Lindner Center of HOPE-North, Addiction Therapist
People who struggle with opioid dependency and their families often believe myths and inaccuracies about medication-assisted treatment, which sometimes overshadow the evidence that empirically demonstrates the benefits of opioid substitution therapy.
This article is dedicated to debunking the myth that methadone- and buprenorphine-assisted therapy just replaces one addiction with another.
Medication-assisted treatment replaces one addiction with another.
Medication-assisted treatment is evidence-based and best practice for treating Opioid Use Disorder. Medication-assisted treatment leads to patients staying in treatment longer and patient retention is correlated with improved outcome measures for patients diagnosed with Opioid Use Disorder.
There are many differences between an opioid-dependent person using illicit street substances, such as heroin and/or fentanyl and a patient who is taking prescribed medication, such as methadone or buprenorphine for his/her diagnosis of Opioid Use Disorder.
The following are major differences between a person using street opioids and a patient taking prescribed methadone or buprenorphine.
Controlled dose, as prescribed by a Medical Doctor.
People using illicit opioids rarely, if ever measure out their dose. Every time a patient doses with his/her medication, the patient knows exactly how much medication he/she is taking.
People using illicit opioids rarely, if ever obtain pharmaceutical-grade heroin and/or fentanyl. People using illicit street opioids obtain heroin and/or fentanyl that has been produced for the untaxed, illicit market. Rogue chemists that produce illicit opioids often use unsafe and unreliable procedures, which leads itself to a product that contains many impurities. Street opioids are produced with chemicals that are not tested or regulated by governmental agencies, such as the Food and Drug Administration; that is, fentanyl found on the illicit market is produced in clandestine laboratories with no governmental and/or regulatory oversight.
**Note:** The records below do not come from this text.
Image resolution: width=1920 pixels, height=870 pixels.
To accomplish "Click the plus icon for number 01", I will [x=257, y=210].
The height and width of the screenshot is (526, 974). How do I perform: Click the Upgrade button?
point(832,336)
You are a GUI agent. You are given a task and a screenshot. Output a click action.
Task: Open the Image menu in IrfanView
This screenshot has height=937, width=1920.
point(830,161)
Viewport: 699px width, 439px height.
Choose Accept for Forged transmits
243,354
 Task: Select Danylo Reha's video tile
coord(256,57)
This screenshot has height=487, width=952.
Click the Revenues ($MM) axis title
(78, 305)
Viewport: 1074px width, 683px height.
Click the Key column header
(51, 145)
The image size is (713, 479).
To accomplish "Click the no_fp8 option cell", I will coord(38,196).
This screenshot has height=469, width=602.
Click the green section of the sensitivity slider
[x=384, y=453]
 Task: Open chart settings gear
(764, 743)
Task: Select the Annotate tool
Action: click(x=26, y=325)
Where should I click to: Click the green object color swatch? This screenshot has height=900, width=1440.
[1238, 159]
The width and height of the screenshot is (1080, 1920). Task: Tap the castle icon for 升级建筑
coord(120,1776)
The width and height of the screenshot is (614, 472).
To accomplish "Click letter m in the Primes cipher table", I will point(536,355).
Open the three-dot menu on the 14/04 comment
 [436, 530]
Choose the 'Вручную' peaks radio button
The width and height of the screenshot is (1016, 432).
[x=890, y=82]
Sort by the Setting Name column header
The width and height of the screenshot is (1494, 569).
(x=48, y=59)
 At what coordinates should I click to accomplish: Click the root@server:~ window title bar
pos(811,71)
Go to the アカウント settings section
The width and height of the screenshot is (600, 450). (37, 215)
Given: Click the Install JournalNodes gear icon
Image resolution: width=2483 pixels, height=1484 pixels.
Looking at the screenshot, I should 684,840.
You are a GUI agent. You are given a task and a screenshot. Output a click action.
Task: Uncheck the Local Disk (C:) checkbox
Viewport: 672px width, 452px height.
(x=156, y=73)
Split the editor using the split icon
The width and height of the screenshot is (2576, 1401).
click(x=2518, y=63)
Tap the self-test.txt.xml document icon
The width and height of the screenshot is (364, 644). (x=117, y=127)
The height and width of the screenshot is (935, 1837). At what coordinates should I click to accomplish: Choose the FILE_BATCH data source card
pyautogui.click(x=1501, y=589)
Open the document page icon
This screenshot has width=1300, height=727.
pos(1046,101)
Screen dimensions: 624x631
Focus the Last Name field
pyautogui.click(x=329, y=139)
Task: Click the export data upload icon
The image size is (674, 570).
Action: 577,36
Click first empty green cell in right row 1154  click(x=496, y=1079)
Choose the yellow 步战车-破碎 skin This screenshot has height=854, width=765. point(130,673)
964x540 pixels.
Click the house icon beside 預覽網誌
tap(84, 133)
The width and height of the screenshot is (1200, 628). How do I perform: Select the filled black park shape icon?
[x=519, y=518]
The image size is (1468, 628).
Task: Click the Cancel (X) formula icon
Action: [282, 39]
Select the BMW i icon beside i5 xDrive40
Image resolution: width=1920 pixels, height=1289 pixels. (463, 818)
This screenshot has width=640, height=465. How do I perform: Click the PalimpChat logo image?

When taken as prescribed, opioid agonist medication significantly reduces the possibility of an opioid overdose.
The regularity of dosing.
People using illicit opioids do not take street substances on a schedule that is regulated by a Medical Doctor. People abusing illicit opioids generally use the heroin and/or fentanyl when they have it available. Their supply is never guaranteed. Patients honestly participating in an Opioid Treatment Program or in an office-based opioid treatment practice receive daily dosing of the opioid agonist medication that they are prescribed. The regularity of their dosing helps to stabilize the patient. The regularity of dosing allows the patient to engage in treatment services.
Medications prescribed in Opioid Treatment Programs such as methadone and buprenorphine are long-acting opioid agonists and illicit opioids are short-acting drugs.
The half-life for heroin is 30 minutes and the half-life of fentanyl is around 2 minutes. The half-life for buprenorphine is 24 to 42 hours and methadone is 24 to 48 hours. When prescribed at appropriate doses, medications prescribed in OTPs and office-based settings do not produce euphoria, which is most often associated with the highs produced by illicit opioids. The long half-life of the opioid agonist medication allows the patient to achieve steady-state blood levels and allows the patient to function without suffering opioid withdrawal symptoms.
Medical services and talk therapy.
Patients who are in treatment for opioid dependency receive medical care and talk therapy in addition to their prescription of medication. People using illicit opioids do not receive counseling or medical services. While in treatment, patients learn coping skills, trigger identification, and relapse prevention strategies. Clinical providers are responsible for teaching their patients cognitive and behavioral skills such as emotion regulation and replacement behaviors, which are critically important when tapering off the medication.
Medication-assisted treatment is intended as an intervention that does not last forever. Most patients that receive medication-assisted therapy will not be on opioid agonist medication for the rest of their lives. As demonstrated in this article, patients taking methadone or buprenorphine for their opioid addiction is not the same as people who are dependent on street heroin and/or fentanyl. Medication-assisted treatment is evidence-based, which leads to the best opportunity to maintain long-term abstinence of all illicit opioids.